▶ _Objective_: Select each line of the rows below that contains the word "should", and copy those lines out in full.
··· Extracted records ···
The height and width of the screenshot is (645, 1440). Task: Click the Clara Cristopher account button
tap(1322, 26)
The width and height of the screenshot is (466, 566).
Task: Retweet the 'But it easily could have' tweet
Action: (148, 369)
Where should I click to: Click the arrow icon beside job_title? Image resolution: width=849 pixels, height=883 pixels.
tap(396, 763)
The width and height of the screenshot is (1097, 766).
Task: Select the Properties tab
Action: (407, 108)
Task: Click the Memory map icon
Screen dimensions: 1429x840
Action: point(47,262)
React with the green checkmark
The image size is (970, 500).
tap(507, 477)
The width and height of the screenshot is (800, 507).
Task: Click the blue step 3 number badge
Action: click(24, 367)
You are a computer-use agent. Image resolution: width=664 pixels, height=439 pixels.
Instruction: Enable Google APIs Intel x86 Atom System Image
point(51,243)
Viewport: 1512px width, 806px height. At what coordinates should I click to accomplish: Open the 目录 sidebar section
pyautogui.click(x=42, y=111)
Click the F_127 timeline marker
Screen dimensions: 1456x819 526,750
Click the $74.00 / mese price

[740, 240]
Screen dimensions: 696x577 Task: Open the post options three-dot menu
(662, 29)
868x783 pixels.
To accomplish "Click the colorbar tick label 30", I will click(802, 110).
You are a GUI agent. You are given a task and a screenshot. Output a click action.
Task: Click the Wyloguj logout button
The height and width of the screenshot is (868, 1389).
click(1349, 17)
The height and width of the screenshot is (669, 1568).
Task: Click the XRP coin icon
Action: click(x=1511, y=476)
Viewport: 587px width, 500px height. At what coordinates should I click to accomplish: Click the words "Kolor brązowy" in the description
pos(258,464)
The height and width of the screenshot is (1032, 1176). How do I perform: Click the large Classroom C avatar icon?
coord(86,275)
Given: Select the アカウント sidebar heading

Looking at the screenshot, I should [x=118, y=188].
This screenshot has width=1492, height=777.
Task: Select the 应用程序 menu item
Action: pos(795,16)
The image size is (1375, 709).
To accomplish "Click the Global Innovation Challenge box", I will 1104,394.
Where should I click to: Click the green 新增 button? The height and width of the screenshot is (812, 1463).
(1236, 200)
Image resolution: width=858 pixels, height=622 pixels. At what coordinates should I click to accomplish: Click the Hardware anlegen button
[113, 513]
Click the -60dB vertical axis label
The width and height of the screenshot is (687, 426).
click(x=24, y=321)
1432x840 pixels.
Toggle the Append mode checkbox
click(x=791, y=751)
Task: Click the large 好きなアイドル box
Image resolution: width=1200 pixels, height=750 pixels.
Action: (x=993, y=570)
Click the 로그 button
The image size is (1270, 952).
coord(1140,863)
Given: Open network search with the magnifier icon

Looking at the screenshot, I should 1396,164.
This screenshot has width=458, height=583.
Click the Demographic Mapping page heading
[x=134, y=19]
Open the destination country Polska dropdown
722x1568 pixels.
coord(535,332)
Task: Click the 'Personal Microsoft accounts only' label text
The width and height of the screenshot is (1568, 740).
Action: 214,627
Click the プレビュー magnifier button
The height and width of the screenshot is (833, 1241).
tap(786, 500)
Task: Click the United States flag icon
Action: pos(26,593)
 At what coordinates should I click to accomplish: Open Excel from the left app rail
···
▶ _Solution to this task_:
Where should I click to: Click the arrow icon beside job_title? Image resolution: width=849 pixels, height=883 pixels.
Viewport: 1512px width, 806px height. At what coordinates should I click to accomplish: Open the 目录 sidebar section
Viewport: 587px width, 500px height. At what coordinates should I click to accomplish: Click the words "Kolor brązowy" in the description
Looking at the screenshot, I should [x=118, y=188].
Where should I click to: Click the green 新增 button? The height and width of the screenshot is (812, 1463).
Image resolution: width=858 pixels, height=622 pixels. At what coordinates should I click to accomplish: Click the Hardware anlegen button
Looking at the screenshot, I should 1396,164.
 At what coordinates should I click to accomplish: Open Excel from the left app rail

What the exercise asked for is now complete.